**EXERCISE DATA**
+++++

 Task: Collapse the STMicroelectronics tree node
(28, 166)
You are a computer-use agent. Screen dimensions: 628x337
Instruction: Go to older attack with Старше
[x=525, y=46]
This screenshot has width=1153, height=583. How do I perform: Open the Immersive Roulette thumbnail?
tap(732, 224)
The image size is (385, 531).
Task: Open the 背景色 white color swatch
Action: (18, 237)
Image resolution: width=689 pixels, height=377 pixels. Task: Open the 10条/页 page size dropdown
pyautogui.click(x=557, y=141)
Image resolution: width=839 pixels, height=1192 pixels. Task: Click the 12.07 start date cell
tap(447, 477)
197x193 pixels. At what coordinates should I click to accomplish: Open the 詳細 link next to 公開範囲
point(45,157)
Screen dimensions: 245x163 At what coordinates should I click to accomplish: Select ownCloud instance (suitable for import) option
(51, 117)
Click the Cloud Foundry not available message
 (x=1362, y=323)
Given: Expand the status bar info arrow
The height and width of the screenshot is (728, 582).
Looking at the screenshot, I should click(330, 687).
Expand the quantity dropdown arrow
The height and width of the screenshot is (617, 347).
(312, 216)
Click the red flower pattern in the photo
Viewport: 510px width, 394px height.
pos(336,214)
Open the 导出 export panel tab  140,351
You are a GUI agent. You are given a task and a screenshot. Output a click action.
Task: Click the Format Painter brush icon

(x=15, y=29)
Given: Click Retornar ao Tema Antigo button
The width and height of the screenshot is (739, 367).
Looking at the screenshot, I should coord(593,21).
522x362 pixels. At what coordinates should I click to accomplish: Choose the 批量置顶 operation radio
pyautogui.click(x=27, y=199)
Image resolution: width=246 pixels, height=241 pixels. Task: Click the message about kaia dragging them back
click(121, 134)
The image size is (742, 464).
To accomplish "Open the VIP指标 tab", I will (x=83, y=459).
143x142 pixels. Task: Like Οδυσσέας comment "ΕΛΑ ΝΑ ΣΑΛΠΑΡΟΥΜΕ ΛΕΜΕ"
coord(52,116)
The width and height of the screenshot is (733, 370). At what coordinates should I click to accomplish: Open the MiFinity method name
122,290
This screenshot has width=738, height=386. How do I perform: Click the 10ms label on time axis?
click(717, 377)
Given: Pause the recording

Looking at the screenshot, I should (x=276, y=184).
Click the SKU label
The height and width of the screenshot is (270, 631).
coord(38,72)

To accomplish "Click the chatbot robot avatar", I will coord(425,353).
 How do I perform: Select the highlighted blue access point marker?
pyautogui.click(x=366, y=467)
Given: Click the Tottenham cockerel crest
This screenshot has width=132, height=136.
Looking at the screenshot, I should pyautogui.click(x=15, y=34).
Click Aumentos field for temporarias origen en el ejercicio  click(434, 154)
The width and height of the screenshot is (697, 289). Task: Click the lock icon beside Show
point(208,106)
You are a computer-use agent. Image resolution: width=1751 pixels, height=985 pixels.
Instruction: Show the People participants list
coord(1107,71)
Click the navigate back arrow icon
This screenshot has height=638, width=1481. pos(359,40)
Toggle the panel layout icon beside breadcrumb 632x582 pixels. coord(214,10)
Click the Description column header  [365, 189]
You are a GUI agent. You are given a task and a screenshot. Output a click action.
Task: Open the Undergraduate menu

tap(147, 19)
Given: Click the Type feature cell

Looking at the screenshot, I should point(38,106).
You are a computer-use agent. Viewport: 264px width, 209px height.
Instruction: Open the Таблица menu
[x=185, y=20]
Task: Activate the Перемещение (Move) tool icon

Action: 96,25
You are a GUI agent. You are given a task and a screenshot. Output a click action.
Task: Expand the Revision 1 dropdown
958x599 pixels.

+++++

**PROBLEM TO SOLVE**
Nothing in the data may be omitted; transcribe it exactly.

**SOLUTION**
 Task: Collapse the STMicroelectronics tree node
(28, 166)
You are a computer-use agent. Screen dimensions: 628x337
Instruction: Go to older attack with Старше
[x=525, y=46]
This screenshot has width=1153, height=583. How do I perform: Open the Immersive Roulette thumbnail?
tap(732, 224)
The image size is (385, 531).
Task: Open the 背景色 white color swatch
Action: (18, 237)
Image resolution: width=689 pixels, height=377 pixels. Task: Open the 10条/页 page size dropdown
pyautogui.click(x=557, y=141)
Image resolution: width=839 pixels, height=1192 pixels. Task: Click the 12.07 start date cell
tap(447, 477)
197x193 pixels. At what coordinates should I click to accomplish: Open the 詳細 link next to 公開範囲
point(45,157)
Screen dimensions: 245x163 At what coordinates should I click to accomplish: Select ownCloud instance (suitable for import) option
(51, 117)
Click the Cloud Foundry not available message
 (x=1362, y=323)
Given: Expand the status bar info arrow
The height and width of the screenshot is (728, 582).
Looking at the screenshot, I should click(330, 687).
Expand the quantity dropdown arrow
The height and width of the screenshot is (617, 347).
(312, 216)
Click the red flower pattern in the photo
Viewport: 510px width, 394px height.
pos(336,214)
Open the 导出 export panel tab  140,351
You are a GUI agent. You are given a task and a screenshot. Output a click action.
Task: Click the Format Painter brush icon

(x=15, y=29)
Given: Click Retornar ao Tema Antigo button
The width and height of the screenshot is (739, 367).
Looking at the screenshot, I should coord(593,21).
522x362 pixels. At what coordinates should I click to accomplish: Choose the 批量置顶 operation radio
pyautogui.click(x=27, y=199)
Image resolution: width=246 pixels, height=241 pixels. Task: Click the message about kaia dragging them back
click(121, 134)
The image size is (742, 464).
To accomplish "Open the VIP指标 tab", I will (x=83, y=459).
143x142 pixels. Task: Like Οδυσσέας comment "ΕΛΑ ΝΑ ΣΑΛΠΑΡΟΥΜΕ ΛΕΜΕ"
coord(52,116)
The width and height of the screenshot is (733, 370). At what coordinates should I click to accomplish: Open the MiFinity method name
122,290
This screenshot has width=738, height=386. How do I perform: Click the 10ms label on time axis?
click(717, 377)
Given: Pause the recording

Looking at the screenshot, I should (x=276, y=184).
Click the SKU label
The height and width of the screenshot is (270, 631).
coord(38,72)

To accomplish "Click the chatbot robot avatar", I will coord(425,353).
 How do I perform: Select the highlighted blue access point marker?
pyautogui.click(x=366, y=467)
Given: Click the Tottenham cockerel crest
This screenshot has width=132, height=136.
Looking at the screenshot, I should pyautogui.click(x=15, y=34).
Click Aumentos field for temporarias origen en el ejercicio  click(434, 154)
The width and height of the screenshot is (697, 289). Task: Click the lock icon beside Show
point(208,106)
You are a computer-use agent. Image resolution: width=1751 pixels, height=985 pixels.
Instruction: Show the People participants list
coord(1107,71)
Click the navigate back arrow icon
This screenshot has height=638, width=1481. pos(359,40)
Toggle the panel layout icon beside breadcrumb 632x582 pixels. coord(214,10)
Click the Description column header  [365, 189]
You are a GUI agent. You are given a task and a screenshot. Output a click action.
Task: Open the Undergraduate menu

tap(147, 19)
Given: Click the Type feature cell

Looking at the screenshot, I should point(38,106).
You are a computer-use agent. Viewport: 264px width, 209px height.
Instruction: Open the Таблица menu
[x=185, y=20]
Task: Activate the Перемещение (Move) tool icon

Action: 96,25
You are a GUI agent. You are given a task and a screenshot. Output a click action.
Task: Expand the Revision 1 dropdown
958x599 pixels.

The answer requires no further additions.